→ **STATED EXERCISE 1**: In the post on college versus the real world, list the four burdens compared in the sentence that begins "Actually Dad".
→ **STATED EXERCISE 2**: Print the passage of the post on college versus the real world between "For years, every" and "what I had.", inclusive.

::: DOCUMENT EXCERPT

A few reasons why college was not, in fact, necessarily easier than the real world.

 

Happy birthday, Dad.

(I’ll get you something nice

to make up for this post!)

 

For years, every single time I bemoaned struggles with school in front of him, I received some variation of this: “Yes, and the real world is soooo much easier.”

(Because, clearly, one thing isn’t allowed to be hard if another is harder. Really, Dad, it was just awful logic. Also, super mature.)

To be fair, the teasing came most when I was dreaming of when I would finally be out of school; when I talked about how much I just wanted it to be over and done. There was some value to it, even, a reminder that graduation would never be a cure all, and that I should still enjoy what I had.

But mostly it just drove me crazy.

(This includes a few days ago, when after my bemoaning the trickiness of getting a sublet application approved amidst freelance deadlines, he remarks, “Aren’t you glad this is so much easier than college?” Actually Dad, seeing as I only have two deadlines and a move across town instead of five finals and a move back to Florida, it probably is.)

So without further ado, here’s my answer to Dad, in list form.

Why you were wrong:

1. I have these things called evenings now. (And nary an evening class during them!)

2. When I leave my workplace, I leave my work.

Ok, so those first two are essentially the same thing, but both are amazing. Even though I’m constantly aware that there are still dozens of more productive things I could be doing any given evening, the fact that once in awhile I can do absolutely none of it and NOT fail a class? Brilliant.

::::::
::: RECORDS PROVIDED

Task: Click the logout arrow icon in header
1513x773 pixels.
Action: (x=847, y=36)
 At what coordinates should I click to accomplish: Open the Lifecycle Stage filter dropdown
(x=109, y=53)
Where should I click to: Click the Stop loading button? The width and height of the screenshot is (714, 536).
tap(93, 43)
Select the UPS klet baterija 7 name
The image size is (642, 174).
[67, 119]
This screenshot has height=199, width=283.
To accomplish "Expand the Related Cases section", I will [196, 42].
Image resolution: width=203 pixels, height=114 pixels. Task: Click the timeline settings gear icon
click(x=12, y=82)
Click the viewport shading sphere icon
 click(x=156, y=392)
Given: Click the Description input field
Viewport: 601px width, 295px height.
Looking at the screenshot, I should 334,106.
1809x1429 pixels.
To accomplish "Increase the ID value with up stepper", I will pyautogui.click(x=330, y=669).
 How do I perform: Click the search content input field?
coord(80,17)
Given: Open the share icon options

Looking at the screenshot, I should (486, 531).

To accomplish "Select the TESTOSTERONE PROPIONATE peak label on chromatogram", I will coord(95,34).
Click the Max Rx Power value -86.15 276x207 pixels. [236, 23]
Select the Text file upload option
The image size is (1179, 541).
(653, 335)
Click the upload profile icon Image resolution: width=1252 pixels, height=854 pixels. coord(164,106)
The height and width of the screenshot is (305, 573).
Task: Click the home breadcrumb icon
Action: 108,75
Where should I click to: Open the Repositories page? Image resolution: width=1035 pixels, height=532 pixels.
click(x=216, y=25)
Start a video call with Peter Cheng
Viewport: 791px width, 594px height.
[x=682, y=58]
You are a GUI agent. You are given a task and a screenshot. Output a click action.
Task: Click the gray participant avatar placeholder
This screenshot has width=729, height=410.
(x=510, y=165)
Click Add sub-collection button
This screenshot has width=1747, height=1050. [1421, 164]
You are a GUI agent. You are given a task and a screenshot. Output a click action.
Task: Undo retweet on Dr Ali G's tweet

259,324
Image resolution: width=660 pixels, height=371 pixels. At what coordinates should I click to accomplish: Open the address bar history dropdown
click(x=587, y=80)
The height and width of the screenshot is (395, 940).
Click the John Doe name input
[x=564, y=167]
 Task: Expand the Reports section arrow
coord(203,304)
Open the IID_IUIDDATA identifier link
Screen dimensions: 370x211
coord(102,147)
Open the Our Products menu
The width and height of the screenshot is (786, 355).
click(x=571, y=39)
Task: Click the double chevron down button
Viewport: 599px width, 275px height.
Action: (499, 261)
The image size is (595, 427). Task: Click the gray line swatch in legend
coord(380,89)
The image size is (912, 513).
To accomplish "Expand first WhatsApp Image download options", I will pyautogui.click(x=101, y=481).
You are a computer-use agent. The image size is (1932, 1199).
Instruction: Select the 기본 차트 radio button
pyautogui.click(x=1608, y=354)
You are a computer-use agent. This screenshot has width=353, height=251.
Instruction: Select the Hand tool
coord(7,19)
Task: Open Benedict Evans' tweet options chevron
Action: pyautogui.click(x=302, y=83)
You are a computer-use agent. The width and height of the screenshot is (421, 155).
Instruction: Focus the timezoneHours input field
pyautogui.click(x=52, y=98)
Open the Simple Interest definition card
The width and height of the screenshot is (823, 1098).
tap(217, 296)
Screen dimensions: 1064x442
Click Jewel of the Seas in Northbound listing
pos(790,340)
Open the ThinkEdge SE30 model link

::::::

→ **PROBLEM SOLUTION 1**:
- two deadlines
- a move across town
- five finals
- a move back to Florida

→ **PROBLEM SOLUTION 2**:
For years, every single time I bemoaned struggles with school in front of him, I received some variation of this: “Yes, and the real world is soooo much easier.”

(Because, clearly, one thing isn’t allowed to be hard if another is harder. Really, Dad, it was just awful logic. Also, super mature.)

To be fair, the teasing came most when I was dreaming of when I would finally be out of school; when I talked about how much I just wanted it to be over and done. There was some value to it, even, a reminder that graduation would never be a cure all, and that I should still enjoy what I had.